▶ [Stored entries]:
* * *

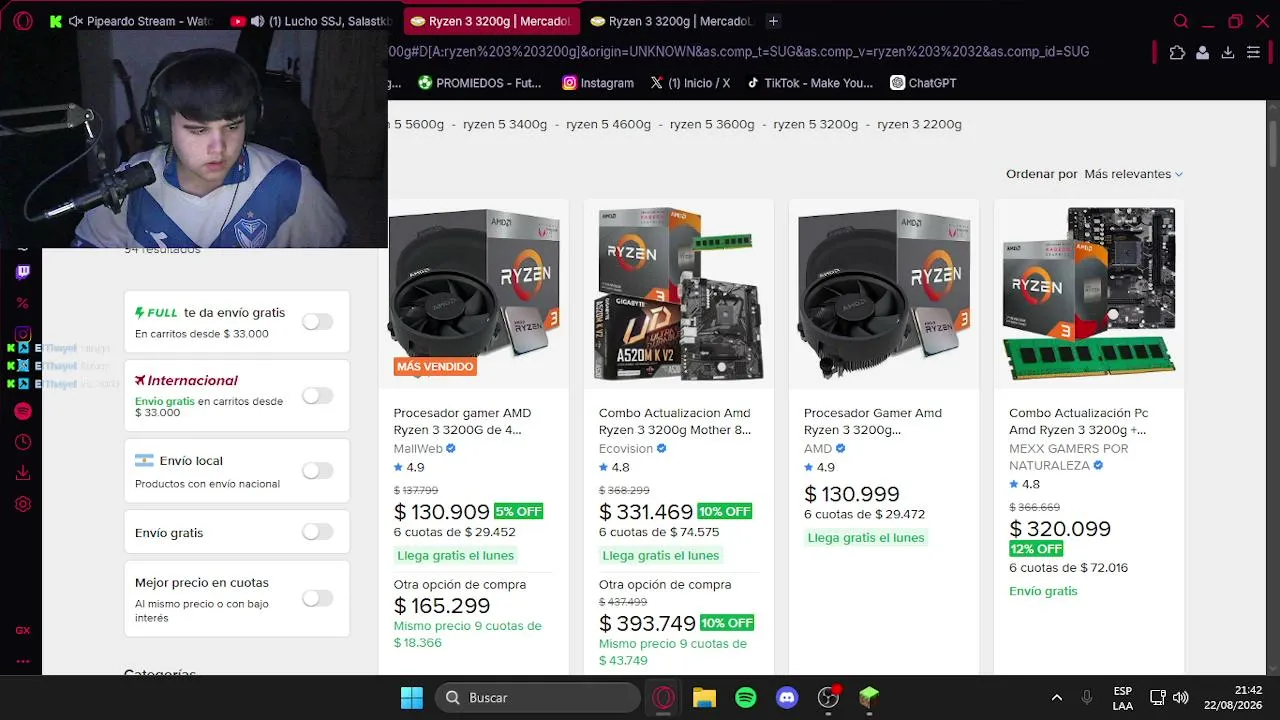Show hidden system tray icons chevron
The height and width of the screenshot is (720, 1280).
(x=1056, y=698)
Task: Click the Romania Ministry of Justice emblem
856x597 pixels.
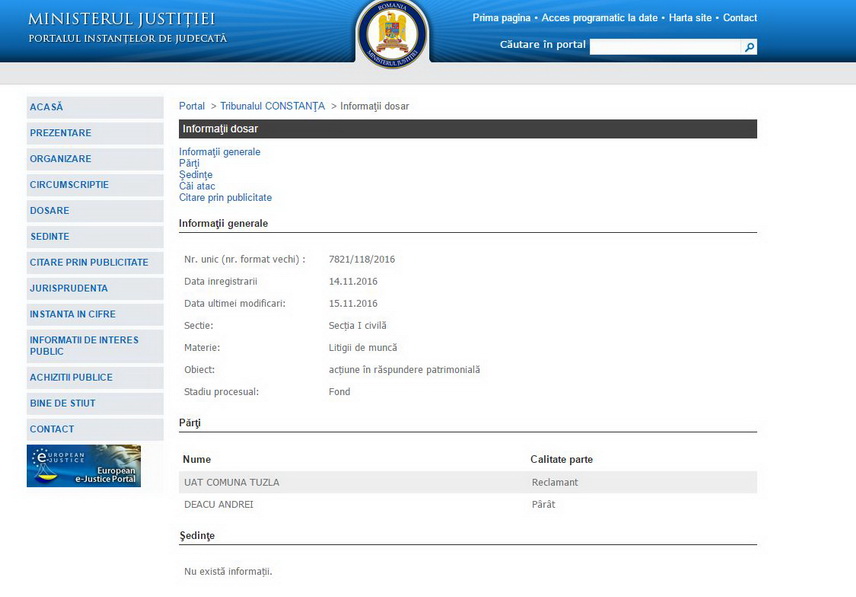Action: [392, 33]
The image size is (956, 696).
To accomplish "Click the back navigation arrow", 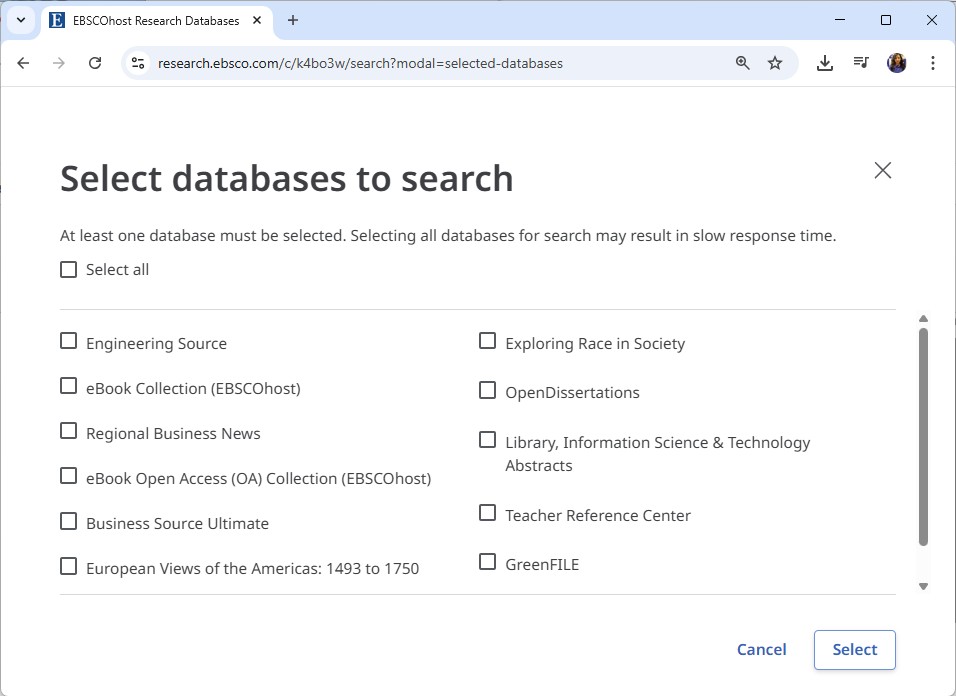I will (24, 63).
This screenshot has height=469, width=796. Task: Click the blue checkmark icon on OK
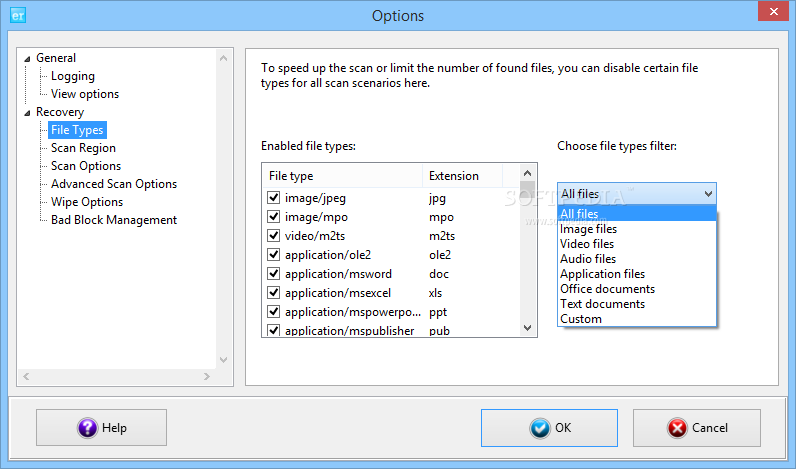(541, 428)
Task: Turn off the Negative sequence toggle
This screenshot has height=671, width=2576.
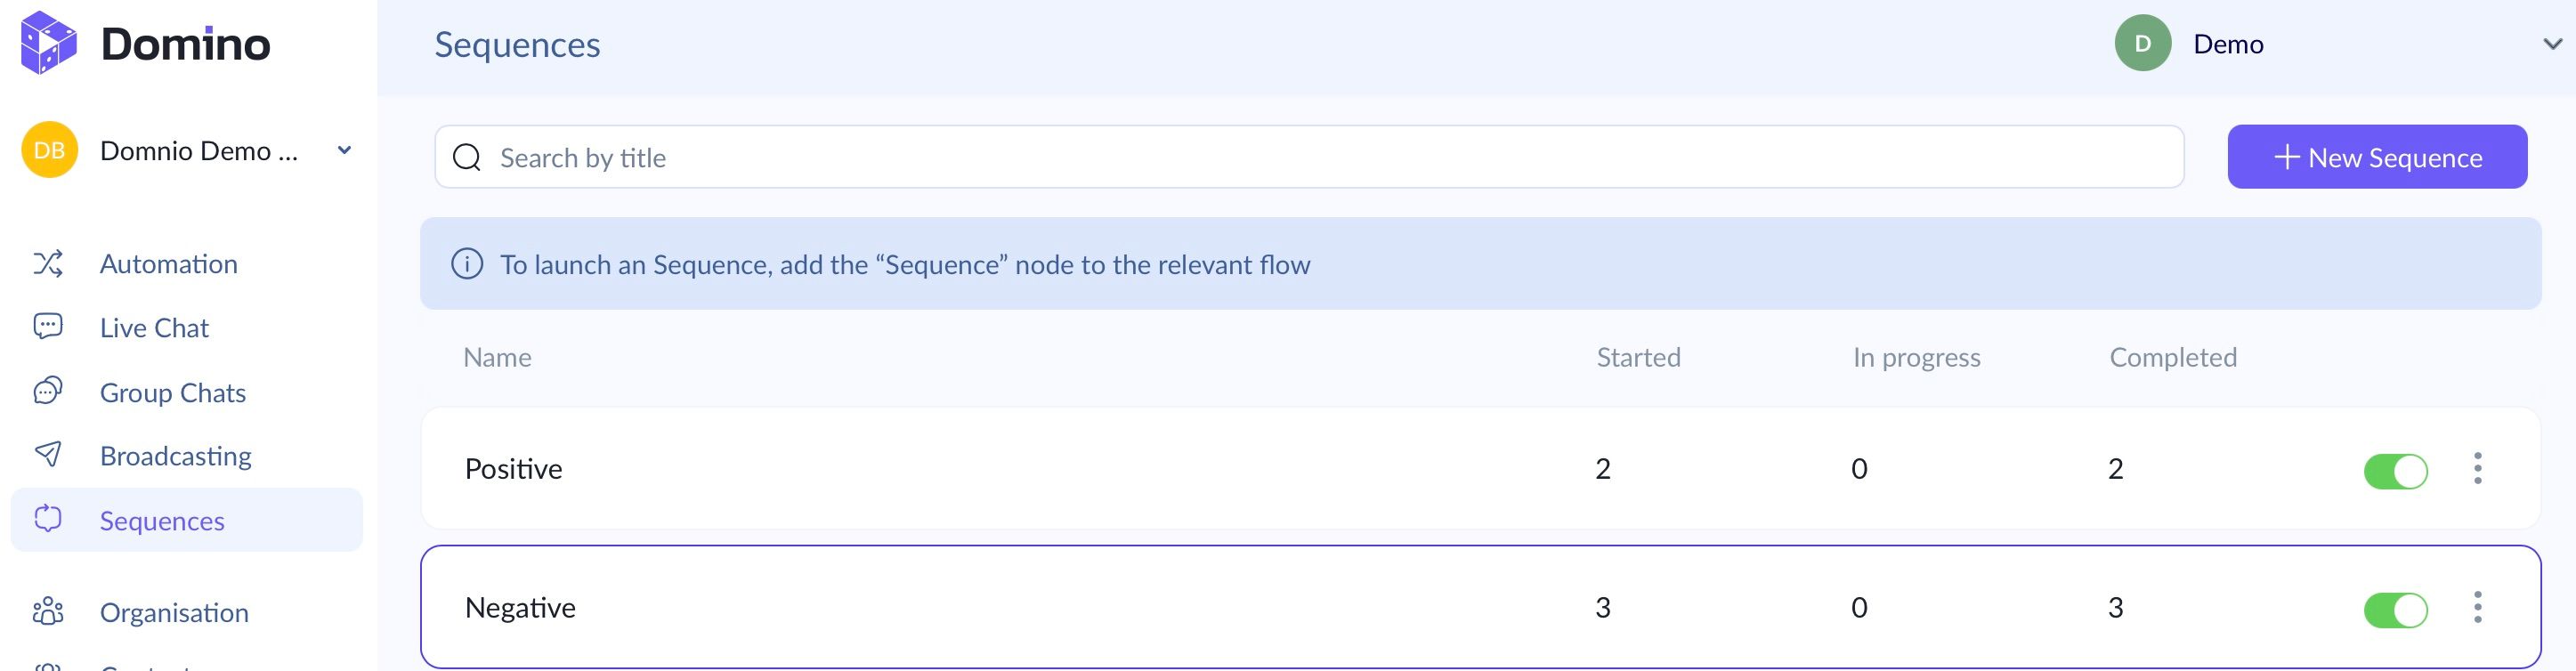Action: pos(2395,610)
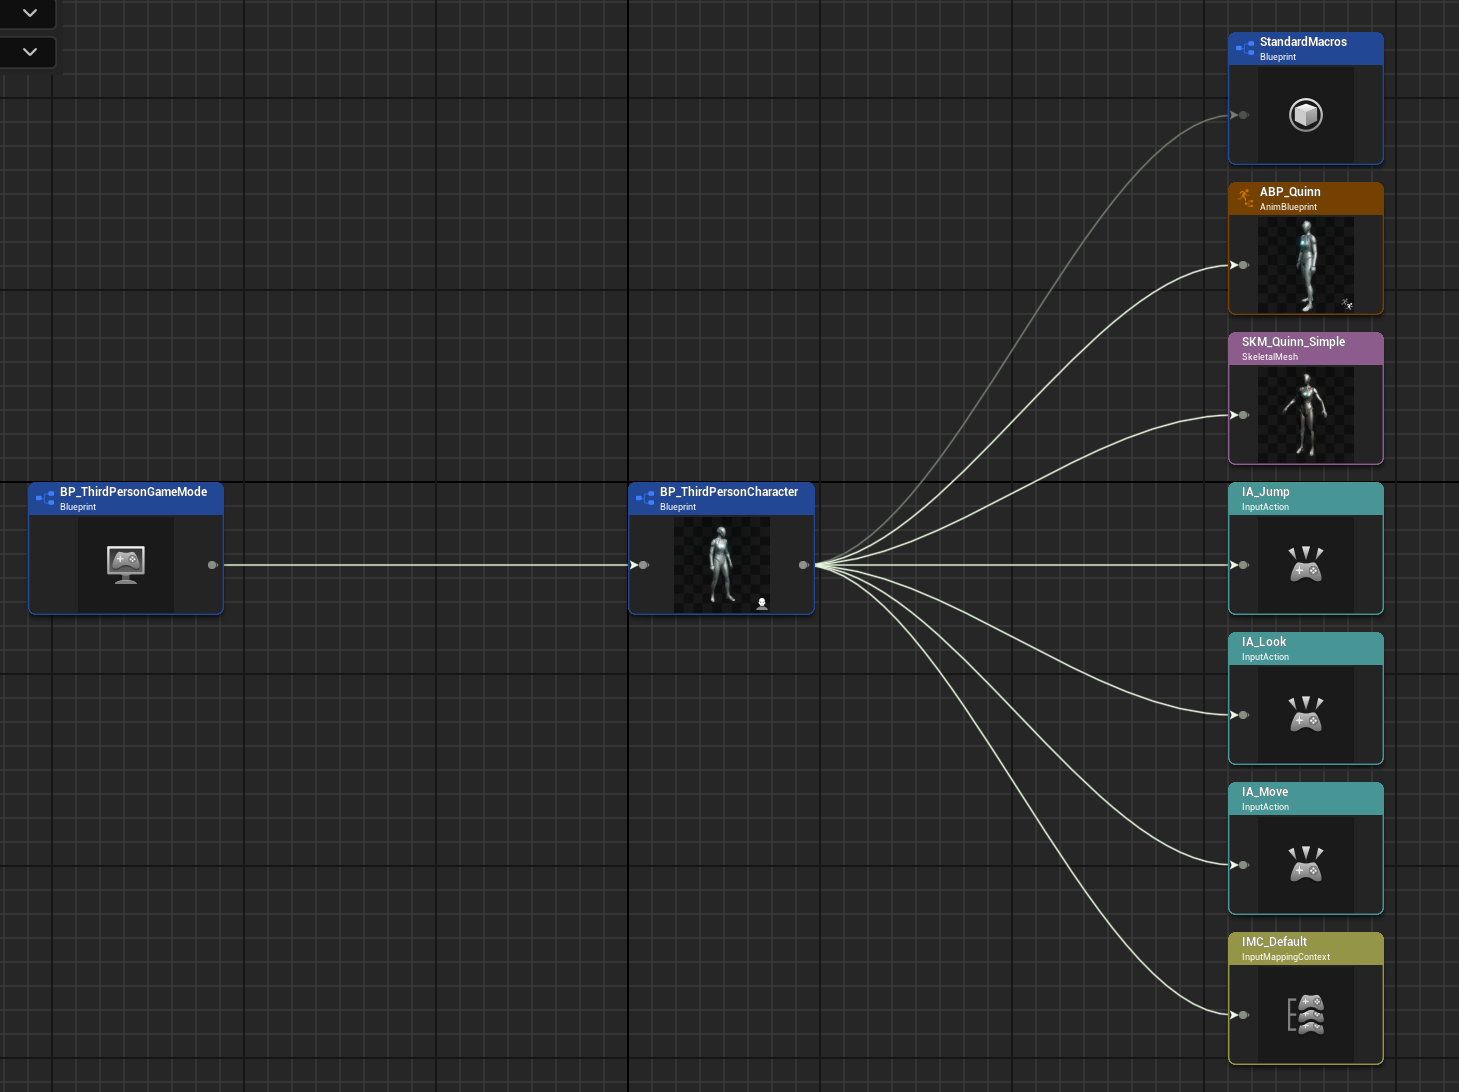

* * *

▶ [TASK REQUIREMENTS]:
Please output the lines from the line that contains "Task: Turn off the Negative sequence toggle" through the end of the records, both ends included, exactly and with no pictures.

▶ [TASK RESPONSE]:
Task: Turn off the Negative sequence toggle
This screenshot has height=671, width=2576.
Action: pos(2395,610)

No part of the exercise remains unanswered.